→ Directions
With the line containing "Law of Attraction (1097, 1099)" as the start and the line containing "Luck is Here (1083, 909)" as the end, transcribe that span of the entries below exactly, including both.

*****

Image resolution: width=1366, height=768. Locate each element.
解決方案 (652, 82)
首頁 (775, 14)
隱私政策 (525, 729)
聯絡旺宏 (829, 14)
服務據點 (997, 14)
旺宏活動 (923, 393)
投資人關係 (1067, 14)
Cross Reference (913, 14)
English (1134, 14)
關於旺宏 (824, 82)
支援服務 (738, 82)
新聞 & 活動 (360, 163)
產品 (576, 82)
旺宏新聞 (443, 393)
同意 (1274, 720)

*****

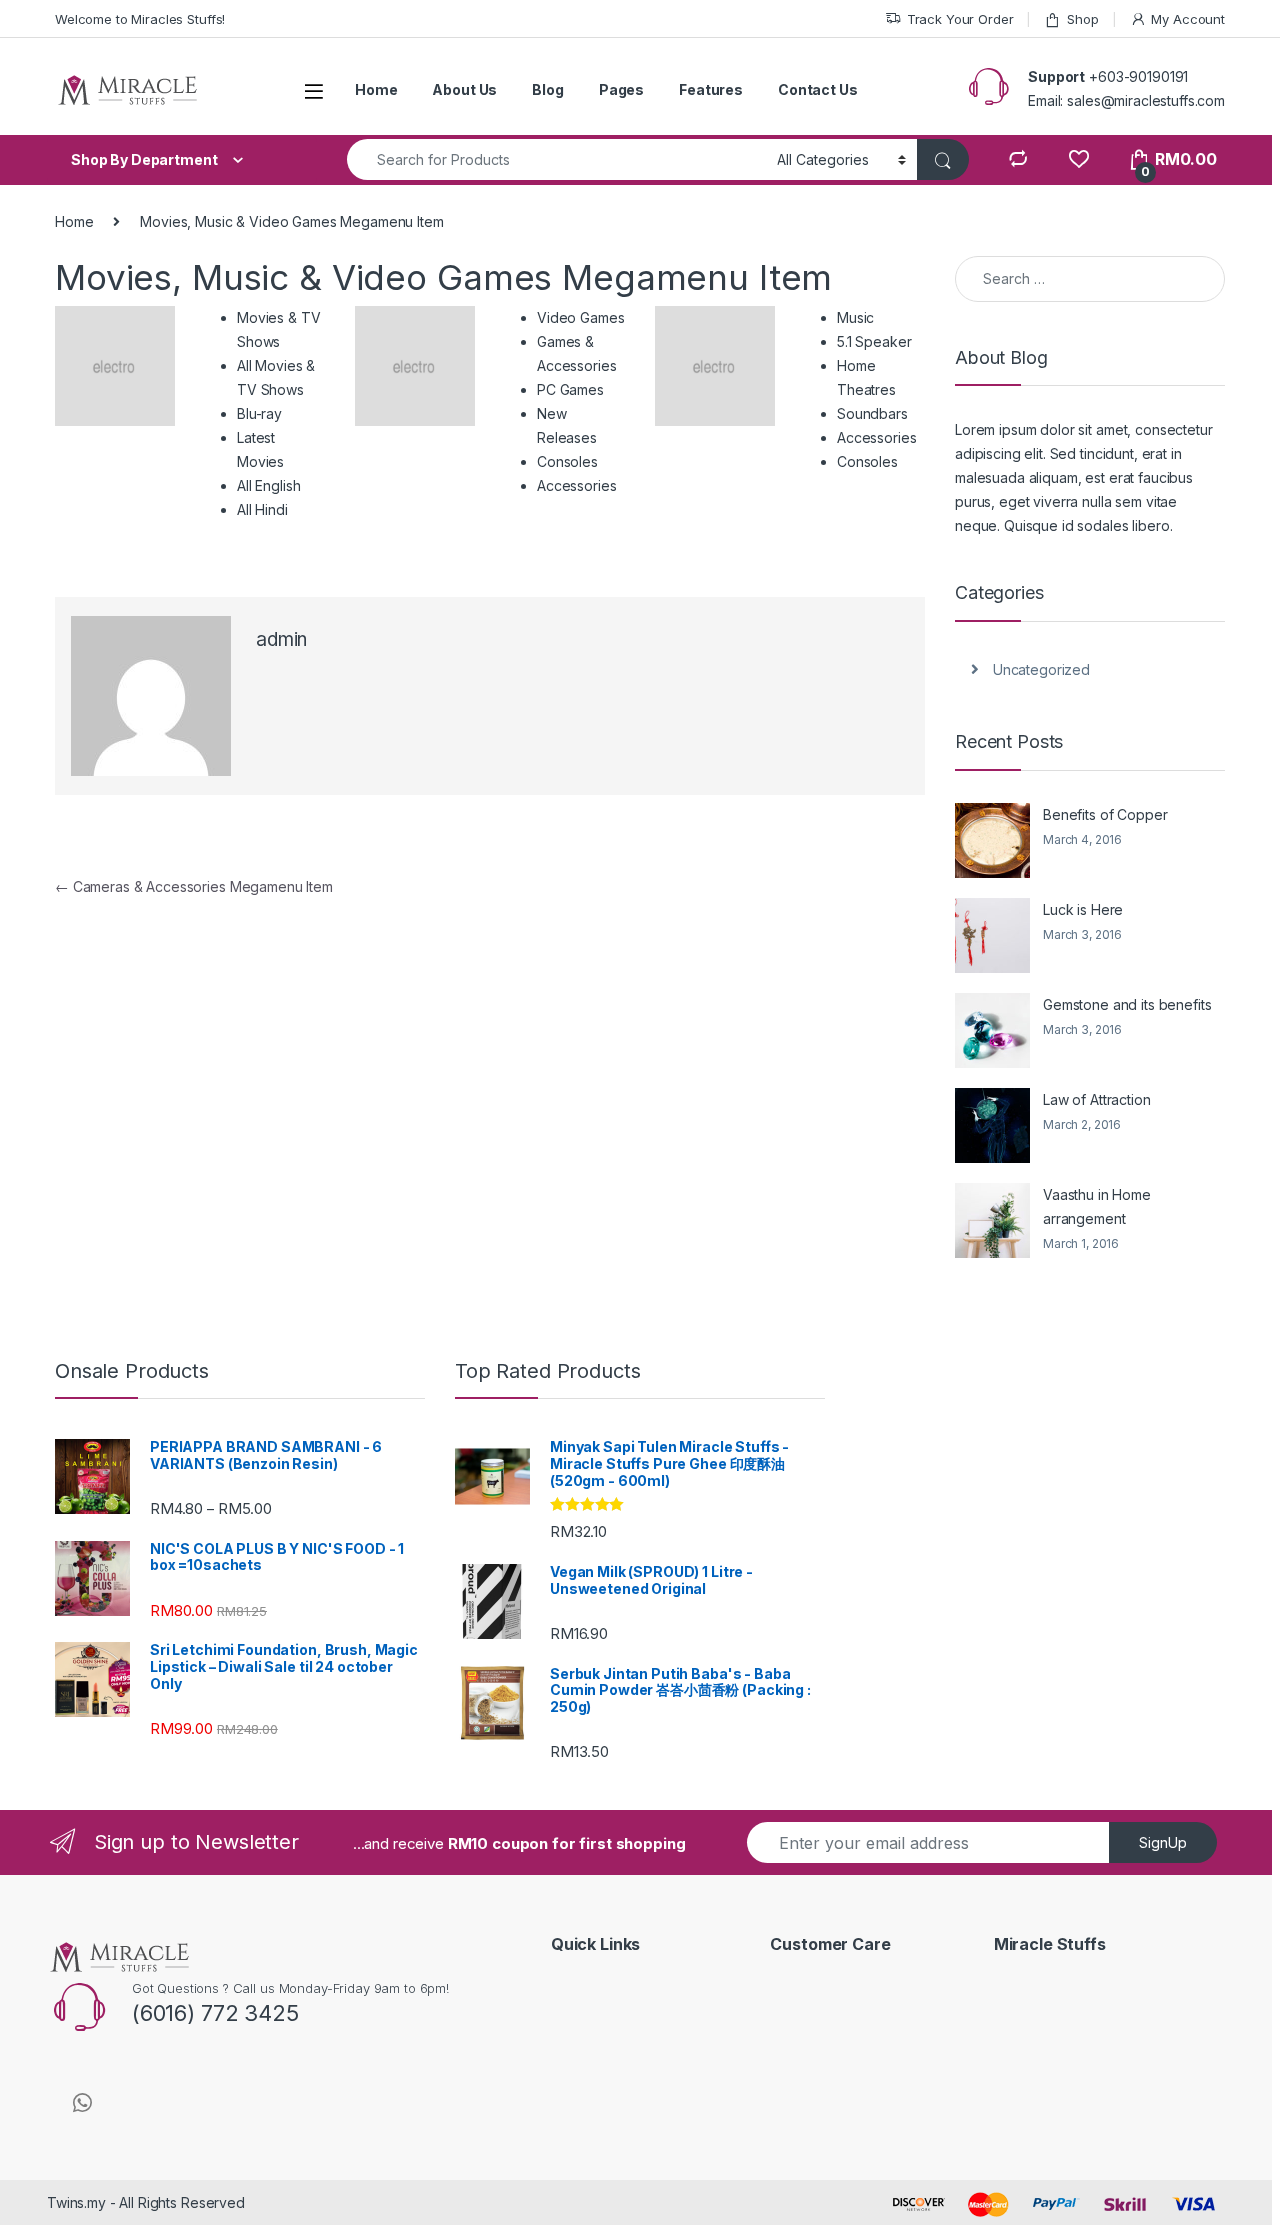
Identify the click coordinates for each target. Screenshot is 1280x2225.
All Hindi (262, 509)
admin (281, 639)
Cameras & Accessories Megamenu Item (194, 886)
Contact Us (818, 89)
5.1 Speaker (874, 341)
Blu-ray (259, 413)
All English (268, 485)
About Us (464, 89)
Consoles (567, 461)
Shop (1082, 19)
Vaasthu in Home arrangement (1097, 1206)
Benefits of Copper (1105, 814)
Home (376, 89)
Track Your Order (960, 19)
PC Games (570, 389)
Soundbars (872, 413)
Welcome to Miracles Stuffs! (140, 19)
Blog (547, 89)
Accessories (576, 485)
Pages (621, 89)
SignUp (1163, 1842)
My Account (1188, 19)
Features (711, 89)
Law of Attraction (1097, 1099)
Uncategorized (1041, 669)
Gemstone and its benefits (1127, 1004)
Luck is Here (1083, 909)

*****

→ Exercise response
Law of Attraction (1097, 1099)
Uncategorized (1041, 669)
Gemstone and its benefits (1127, 1004)
Luck is Here (1083, 909)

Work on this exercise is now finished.